Alright, there is an effect here, but **why is it so strong for RNA?**. The max protein measurement might be washing out the effect, perhaps? Or the fitness cost makes the cells divide more slowly, increasing the amount of RNA per cell? Something weird is definitely going on here. I split the tAI into regions and plot it with boxplots:

```{r fig.width=12, fig.height=14, cache=T}
multiplot(
    ggplot(melt(subset(ngs, Promoter=='BBaJ23100'), 
                measure.vars= c('RNA','Count.DNA','Prot','Trans')), 
                aes(y=value, x=cut(tAI, breaks=5), color=RBS)) + 
        geom_boxplot(alpha=0.15) + theme_bw() +
        facet_wrap(RBS~variable, scale='free') +
        opts(title="tRNA adaptation correlations (Strong Promoter)") +
        scale_y_log10("Log10 of Dependent Variable") +
        geom_boxplot(fill=NA, outlier.shape=NA),
    ggplot(melt(subset(ngs, Promoter=='BBaJ23108'), 
                measure.vars= c('RNA','Count.DNA','Prot','Trans')), 
                aes(y=value, x=cut(tAI, breaks=5), color=RBS)) + 
        geom_boxplot(alpha=0.15) + theme_bw() +
        facet_wrap(RBS~variable, scale='free') +
        opts(title="tRNA adaptation correlations (Weak Promoter)") +
        scale_y_log10("Log10 of Dependent Variable") +
        geom_boxplot(fill=NA, outlier.shape=NA),
cols=1)
```

So it looks like max/min is a strong effect but when I include the tAI measures for all sequences, the effect is not very strong (though still significant) when I include sequences not explicitly designed to have a high rare codon usage.
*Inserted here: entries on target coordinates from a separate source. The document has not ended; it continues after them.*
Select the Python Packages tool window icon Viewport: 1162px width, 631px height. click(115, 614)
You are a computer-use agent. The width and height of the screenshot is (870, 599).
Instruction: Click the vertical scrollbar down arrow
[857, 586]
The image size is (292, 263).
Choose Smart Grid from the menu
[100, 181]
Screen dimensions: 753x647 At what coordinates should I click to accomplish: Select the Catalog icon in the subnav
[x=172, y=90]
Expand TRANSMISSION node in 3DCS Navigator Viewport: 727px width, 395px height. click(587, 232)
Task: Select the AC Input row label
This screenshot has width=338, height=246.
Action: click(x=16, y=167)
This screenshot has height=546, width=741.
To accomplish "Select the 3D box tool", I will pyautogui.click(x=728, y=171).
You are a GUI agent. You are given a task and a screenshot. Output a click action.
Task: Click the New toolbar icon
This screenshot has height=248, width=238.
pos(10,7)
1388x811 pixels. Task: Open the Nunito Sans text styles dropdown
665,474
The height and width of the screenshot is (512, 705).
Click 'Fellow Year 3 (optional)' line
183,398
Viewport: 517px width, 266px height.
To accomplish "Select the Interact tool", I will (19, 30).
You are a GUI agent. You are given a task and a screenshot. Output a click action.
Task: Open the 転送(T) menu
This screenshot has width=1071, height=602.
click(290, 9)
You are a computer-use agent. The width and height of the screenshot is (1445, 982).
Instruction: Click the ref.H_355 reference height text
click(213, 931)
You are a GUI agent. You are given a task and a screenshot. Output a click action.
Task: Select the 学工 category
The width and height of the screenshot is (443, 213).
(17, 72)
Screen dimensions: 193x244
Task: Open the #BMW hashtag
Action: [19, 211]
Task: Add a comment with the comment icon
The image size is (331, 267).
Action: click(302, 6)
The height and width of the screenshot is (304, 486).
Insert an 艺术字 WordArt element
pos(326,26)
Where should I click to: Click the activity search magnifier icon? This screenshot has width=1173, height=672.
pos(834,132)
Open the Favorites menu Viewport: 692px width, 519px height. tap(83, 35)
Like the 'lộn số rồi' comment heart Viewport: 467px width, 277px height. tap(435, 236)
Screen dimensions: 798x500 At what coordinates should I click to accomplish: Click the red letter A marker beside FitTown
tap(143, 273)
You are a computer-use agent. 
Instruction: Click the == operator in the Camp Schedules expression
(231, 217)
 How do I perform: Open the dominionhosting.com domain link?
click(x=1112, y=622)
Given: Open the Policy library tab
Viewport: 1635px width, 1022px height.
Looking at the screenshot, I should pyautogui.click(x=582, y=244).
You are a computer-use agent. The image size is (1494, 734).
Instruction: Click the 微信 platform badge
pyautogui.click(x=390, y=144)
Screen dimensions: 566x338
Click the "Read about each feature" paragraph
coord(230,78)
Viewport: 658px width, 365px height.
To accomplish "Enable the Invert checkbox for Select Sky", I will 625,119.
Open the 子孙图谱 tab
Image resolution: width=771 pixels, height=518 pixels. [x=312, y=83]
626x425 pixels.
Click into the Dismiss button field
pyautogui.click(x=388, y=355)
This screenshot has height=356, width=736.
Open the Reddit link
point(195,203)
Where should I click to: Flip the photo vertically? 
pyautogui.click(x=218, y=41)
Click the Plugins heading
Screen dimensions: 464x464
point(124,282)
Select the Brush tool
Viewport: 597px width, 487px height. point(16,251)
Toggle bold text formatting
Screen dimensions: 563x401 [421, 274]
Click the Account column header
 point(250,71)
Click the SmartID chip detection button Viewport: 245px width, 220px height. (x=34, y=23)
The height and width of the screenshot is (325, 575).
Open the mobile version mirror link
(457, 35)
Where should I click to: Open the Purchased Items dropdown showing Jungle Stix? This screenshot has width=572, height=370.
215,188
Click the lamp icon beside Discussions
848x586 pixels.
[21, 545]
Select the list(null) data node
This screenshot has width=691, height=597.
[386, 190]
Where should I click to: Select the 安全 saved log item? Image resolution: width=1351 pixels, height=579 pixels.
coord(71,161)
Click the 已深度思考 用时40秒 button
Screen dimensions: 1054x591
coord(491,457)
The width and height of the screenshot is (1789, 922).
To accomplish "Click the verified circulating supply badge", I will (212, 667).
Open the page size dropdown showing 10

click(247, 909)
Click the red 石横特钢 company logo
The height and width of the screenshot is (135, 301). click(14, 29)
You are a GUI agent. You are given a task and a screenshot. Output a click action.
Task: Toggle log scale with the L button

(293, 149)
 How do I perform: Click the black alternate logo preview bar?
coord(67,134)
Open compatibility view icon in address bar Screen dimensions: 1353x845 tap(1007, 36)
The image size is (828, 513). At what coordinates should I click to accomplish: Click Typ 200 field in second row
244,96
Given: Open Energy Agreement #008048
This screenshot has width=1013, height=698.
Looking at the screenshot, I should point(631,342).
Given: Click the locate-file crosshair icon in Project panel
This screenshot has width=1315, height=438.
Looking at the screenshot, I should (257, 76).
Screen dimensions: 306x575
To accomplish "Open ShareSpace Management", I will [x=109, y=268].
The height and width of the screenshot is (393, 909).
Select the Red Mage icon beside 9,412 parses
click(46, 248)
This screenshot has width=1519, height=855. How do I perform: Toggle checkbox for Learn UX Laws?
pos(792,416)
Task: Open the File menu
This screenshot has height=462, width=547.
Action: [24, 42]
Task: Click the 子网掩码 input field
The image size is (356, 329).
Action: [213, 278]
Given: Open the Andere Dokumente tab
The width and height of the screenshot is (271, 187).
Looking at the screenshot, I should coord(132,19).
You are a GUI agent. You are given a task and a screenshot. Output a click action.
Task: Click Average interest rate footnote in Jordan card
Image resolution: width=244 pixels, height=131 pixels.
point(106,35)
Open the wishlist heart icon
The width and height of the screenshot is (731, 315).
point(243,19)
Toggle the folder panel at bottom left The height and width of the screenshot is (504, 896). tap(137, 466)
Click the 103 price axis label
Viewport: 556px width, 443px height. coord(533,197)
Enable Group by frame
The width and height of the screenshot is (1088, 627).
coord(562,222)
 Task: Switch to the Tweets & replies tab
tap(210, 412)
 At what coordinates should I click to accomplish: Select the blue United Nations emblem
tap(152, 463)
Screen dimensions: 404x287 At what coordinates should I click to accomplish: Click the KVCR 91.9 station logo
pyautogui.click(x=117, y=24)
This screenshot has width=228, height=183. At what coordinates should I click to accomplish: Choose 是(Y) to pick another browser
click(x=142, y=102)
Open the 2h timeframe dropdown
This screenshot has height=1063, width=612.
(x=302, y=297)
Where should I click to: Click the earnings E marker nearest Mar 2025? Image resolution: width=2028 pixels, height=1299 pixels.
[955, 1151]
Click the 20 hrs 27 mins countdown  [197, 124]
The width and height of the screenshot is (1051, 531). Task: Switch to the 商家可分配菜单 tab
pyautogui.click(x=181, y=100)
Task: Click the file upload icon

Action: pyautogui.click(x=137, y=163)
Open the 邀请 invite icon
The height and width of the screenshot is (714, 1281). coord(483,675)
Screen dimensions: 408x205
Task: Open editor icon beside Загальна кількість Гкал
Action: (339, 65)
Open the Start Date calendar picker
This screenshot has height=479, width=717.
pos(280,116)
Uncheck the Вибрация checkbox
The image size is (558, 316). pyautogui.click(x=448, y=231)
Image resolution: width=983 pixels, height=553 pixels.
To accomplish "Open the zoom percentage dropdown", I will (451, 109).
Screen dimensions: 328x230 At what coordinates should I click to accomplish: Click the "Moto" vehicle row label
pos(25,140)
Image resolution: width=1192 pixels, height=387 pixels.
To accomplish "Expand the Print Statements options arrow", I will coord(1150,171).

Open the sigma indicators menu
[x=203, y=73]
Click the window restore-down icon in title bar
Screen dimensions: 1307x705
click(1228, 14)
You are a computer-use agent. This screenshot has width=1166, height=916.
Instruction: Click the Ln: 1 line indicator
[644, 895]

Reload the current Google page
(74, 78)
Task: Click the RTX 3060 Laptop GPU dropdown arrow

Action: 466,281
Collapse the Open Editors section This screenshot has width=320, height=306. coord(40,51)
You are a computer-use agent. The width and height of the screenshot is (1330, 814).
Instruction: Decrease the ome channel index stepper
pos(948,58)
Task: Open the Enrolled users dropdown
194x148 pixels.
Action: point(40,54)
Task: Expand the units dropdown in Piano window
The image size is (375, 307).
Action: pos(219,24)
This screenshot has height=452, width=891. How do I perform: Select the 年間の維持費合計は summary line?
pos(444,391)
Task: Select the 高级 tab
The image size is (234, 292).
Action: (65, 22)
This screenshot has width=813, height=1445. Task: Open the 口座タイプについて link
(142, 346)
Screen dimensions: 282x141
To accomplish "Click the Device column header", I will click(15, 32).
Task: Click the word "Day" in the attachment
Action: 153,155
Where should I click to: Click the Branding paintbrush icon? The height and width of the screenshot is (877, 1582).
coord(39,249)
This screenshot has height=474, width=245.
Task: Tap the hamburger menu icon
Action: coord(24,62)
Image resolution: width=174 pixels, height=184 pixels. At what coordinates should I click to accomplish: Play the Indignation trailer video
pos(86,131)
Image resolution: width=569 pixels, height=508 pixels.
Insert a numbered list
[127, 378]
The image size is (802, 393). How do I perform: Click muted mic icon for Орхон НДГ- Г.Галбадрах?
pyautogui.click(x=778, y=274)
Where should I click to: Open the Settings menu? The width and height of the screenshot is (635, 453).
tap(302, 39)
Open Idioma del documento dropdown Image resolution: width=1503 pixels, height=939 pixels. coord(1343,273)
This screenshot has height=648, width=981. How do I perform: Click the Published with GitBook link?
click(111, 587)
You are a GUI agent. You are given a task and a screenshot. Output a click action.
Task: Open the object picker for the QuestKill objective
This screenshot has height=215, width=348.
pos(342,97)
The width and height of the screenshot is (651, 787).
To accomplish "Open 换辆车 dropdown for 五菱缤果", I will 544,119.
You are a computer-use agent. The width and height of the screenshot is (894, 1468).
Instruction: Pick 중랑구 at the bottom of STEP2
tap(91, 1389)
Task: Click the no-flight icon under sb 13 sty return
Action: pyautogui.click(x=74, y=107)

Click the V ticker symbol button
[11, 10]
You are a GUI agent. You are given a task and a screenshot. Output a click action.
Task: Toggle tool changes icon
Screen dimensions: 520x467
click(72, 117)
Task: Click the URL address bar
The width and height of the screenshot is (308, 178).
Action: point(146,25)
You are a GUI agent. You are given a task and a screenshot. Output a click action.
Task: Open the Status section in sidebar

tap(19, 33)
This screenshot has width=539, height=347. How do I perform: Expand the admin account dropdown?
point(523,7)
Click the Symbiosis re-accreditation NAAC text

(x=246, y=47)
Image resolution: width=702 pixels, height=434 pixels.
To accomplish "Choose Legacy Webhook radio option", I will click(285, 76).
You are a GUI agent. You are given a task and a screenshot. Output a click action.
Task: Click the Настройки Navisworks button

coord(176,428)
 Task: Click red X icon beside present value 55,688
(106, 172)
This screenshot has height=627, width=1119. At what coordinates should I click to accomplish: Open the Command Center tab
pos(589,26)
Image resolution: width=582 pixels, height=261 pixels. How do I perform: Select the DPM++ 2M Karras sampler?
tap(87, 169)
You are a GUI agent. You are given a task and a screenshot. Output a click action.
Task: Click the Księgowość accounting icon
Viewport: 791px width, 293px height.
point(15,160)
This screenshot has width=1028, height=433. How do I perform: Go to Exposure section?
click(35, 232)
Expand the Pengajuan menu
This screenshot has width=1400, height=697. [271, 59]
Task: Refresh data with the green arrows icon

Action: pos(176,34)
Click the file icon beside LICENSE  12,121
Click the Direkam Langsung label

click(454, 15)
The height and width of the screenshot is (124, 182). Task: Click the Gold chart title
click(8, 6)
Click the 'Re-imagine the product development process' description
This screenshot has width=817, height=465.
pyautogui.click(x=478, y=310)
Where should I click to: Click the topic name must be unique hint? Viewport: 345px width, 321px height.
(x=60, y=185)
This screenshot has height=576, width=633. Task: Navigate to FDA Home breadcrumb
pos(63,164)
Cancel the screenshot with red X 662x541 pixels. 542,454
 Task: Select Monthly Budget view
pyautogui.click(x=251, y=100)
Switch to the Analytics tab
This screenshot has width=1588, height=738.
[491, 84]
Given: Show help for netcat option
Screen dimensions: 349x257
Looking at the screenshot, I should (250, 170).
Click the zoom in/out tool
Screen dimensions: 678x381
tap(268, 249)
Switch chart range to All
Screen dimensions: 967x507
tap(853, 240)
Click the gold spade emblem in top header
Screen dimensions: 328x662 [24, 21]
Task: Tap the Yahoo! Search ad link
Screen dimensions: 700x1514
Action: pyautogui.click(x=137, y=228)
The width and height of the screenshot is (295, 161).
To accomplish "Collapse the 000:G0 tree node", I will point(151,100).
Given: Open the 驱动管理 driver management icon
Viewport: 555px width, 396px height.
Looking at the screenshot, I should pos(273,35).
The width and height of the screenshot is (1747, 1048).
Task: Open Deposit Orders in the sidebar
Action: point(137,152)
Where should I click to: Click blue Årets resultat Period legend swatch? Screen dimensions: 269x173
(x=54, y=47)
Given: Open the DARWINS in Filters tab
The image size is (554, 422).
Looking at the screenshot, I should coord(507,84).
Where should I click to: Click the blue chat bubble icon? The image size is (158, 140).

What if we split it up into the extremes, the 1% and 99% quantiles: 

```{r fig.width=12, fig.height=14, cache=T}
multiplot(
    ggplot(melt(subset(ngs, Promoter=='BBaJ23100'), 
                measure.vars= c('RNA','Count.DNA','Prot','Trans')), 
                aes(y=value, x=cut(tAI, 
                    breaks=c(0,quantile(ngs$tAI,c(.01,.99)),1), 
                    labels=c('5%','mid','95%')),
                    color=RBS)) + 
        geom_boxplot(alpha=0.15) + theme_bw() +
        facet_wrap(RBS~variable, scale='free') +
        opts(title="tRNA adaptation correlations (Strong Promoter)") +
        scale_y_log10("Log10 of Dependent Variable") +
        geom_boxplot(fill=NA, outlier.shape=NA),
    ggplot(melt(subset(ngs, Promoter=='BBaJ23108'), 
                measure.vars= c('RNA','Count.DNA','Prot','Trans')), 
                aes(y=value, x=cut(tAI, 
                    breaks=c(0,quantile(ngs$tAI,c(.01,.99)),1), 
                    labels=c('5%','mid','95%')),
                    color=RBS)) + 
        geom_boxplot(alpha=0.15) + theme_bw() +
        facet_wrap(RBS~variable, scale='free') +
        opts(title="tRNA adaptation correlations (Weak Promoter)") +
        scale_y_log10("Log10 of Dependent Variable") +
        geom_boxplot(fill=NA, outlier.shape=NA),
cols=1)
```

So even plotting the top 1% and the bottom 1% of tAI values is not as strong as the difference between min/max rare codon types. It seems as if the min/max rare constructs have some other property that tAI alone is not catching. Could it be re-use of the same tRNA for consecutive codons? Some other metric of codon usage? It is unclear, but I will have to explore further.